Created by: Courtney
Prep Time 45 minutes
Cook Time 45 minutes
Total Time 1 hour 30 minutes
Yield: 24 bars
Brookie bars combine the best of two classic desserts in one irresistible treat. A rich, fudgy brownie layer is topped with soft, buttery chocolate chip cookie dough and baked together into perfectly chewy bars. These decadent dessert bars are easy to make and perfect for parties, bake sales, or anytime you’re craving brownies and cookies in one bite.

Ingredients 

Brownie Layer

  • 1 cup (125 g) all-purpose flour
  • cup (60 g) dark or dutch-process cocoa powder
  • ½ tsp (3 g) salt
  • ¾ cup (170 g) unsalted butter
  • 1 cup (220 g) light brown sugar
  • ½ cup (100 g) granulated sugar
  • 2 (2) large eggs (room temperature)
  • ¼ cup (60 ml) vegetable oil
  • 2 tsp (2 tsp) vanilla extract

Chocolate Chip Cookie Layer

  • ½ cup (114 g) unsalted butter (room temperature)
  • ¾ cup (165 g) light brown sugar
  • ¼ cup (50 g) granulated sugar
  • 1 (1) large egg (room temperature)
  • 2 tsp (2 tsp) vanilla extract
  • 1 ½ cups (190 g) all-purpose flour
  • ½ tsp (0.5 tsp) baking soda
  • ½ tsp (0.5 tsp) salt
  • 1 ½ cups (270 g) semisweet chocolate chips (divided - 1 cup for the cookie dough, ½ cup for the top of the bars)

Instructions

Brownie Layer

  • In a mixing bowl, whisk together the all-purpose flour, dark or dutch-process cocoa powder, and salt.
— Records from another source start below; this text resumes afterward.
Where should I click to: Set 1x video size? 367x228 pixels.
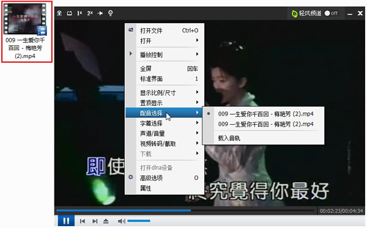(80, 13)
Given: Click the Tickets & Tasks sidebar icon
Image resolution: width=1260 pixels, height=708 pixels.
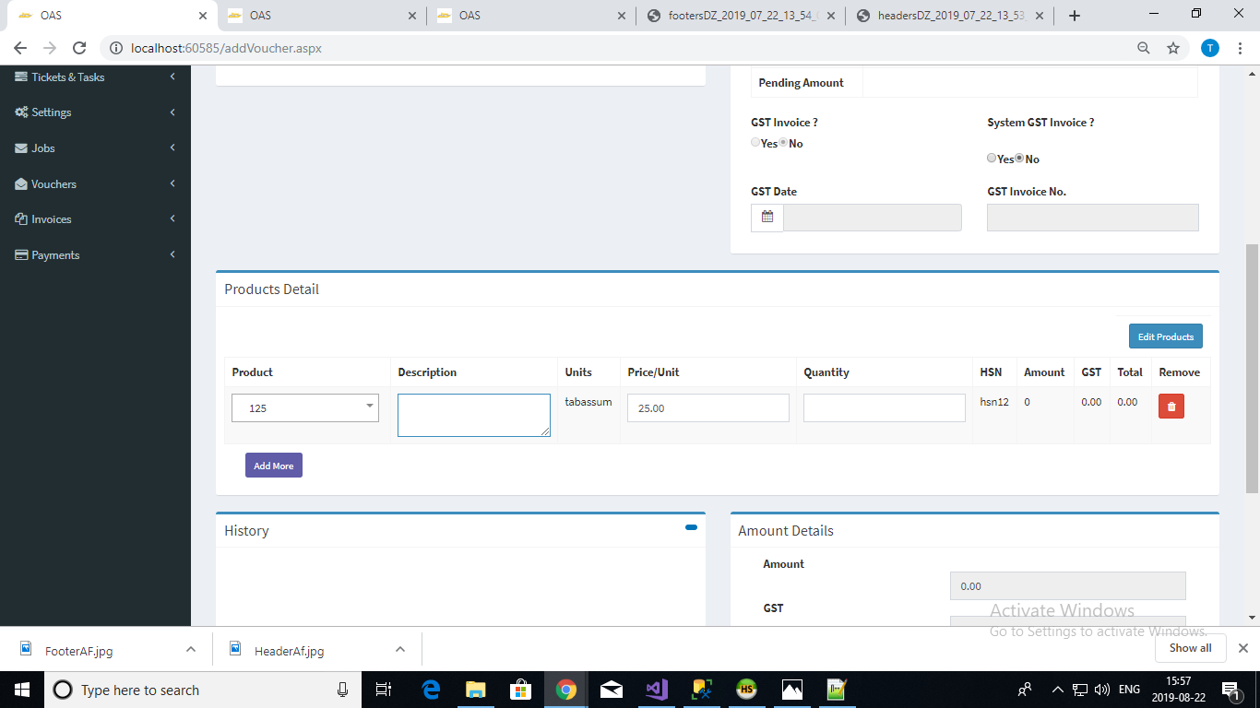Looking at the screenshot, I should pyautogui.click(x=22, y=77).
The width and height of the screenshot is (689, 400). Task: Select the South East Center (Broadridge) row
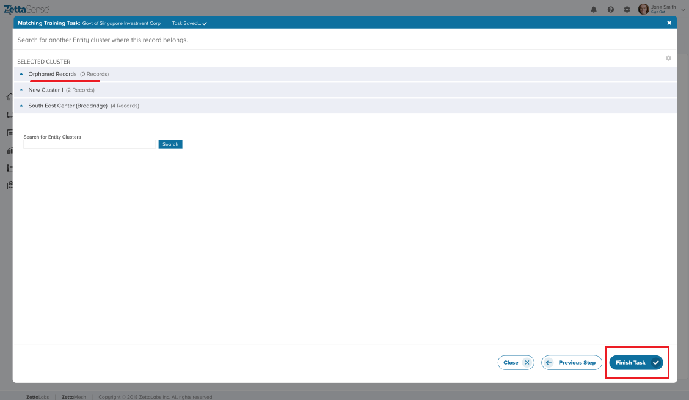pyautogui.click(x=68, y=106)
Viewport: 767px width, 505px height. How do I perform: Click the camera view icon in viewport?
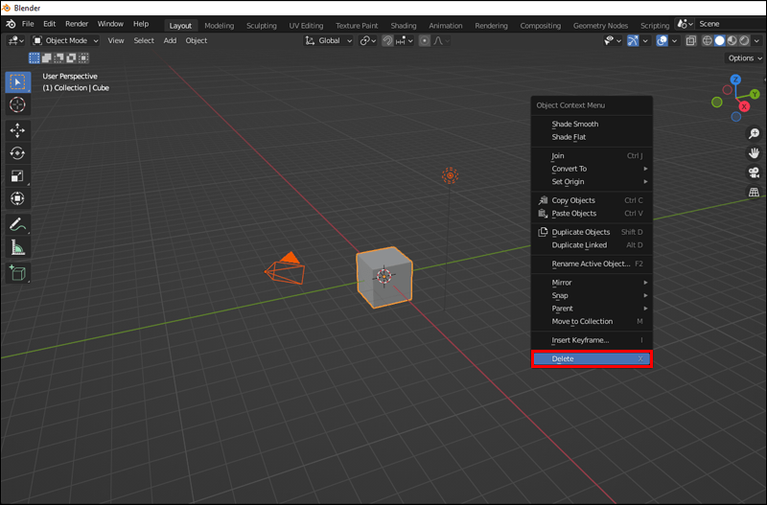tap(754, 172)
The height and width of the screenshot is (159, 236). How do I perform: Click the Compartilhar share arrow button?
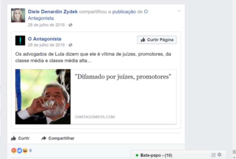(58, 138)
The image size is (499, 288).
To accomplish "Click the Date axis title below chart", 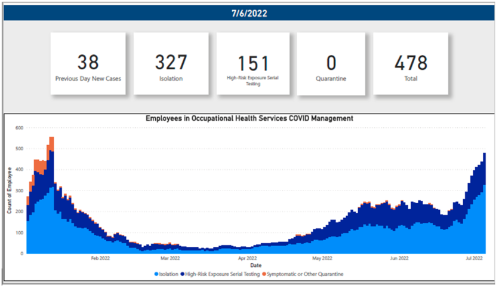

Set aside.
  • In a microwave-safe bowl, combine the unsalted butter and light brown sugar. Heat the mixture in the microwave for 90 seconds until the butter is fully melted. Whisk the melted butter and brown sugar together until combined and smooth. Set aside.
  • In the bowl of a stand mixer fitted with a whisk attachment or in a large bowl with an electric hand mixer, whip the granulated sugar and eggs on medium-high speed for 2 to 3 minutes until light and pale in color. The mixture should double in size and become a pale yellow.
  • While mixing on low speed, very slowly pour the melted butter/brown sugar mixture into the egg mixture. Once all the butter/brown sugar mixture is added, add in the vegetable oil and vanilla extract and mix on low speed until combined.
  • Add in the flour/cocoa mixture and mix on low speed until the brownie batter comes together. Do not overmix the batter. Scrape the sides and bottom of the bowl to ensure all the ingredients are well combined.
  • Pour the brownie batter into the prepared baking pan and spread the batter evenly with an offset spatula. Set aside.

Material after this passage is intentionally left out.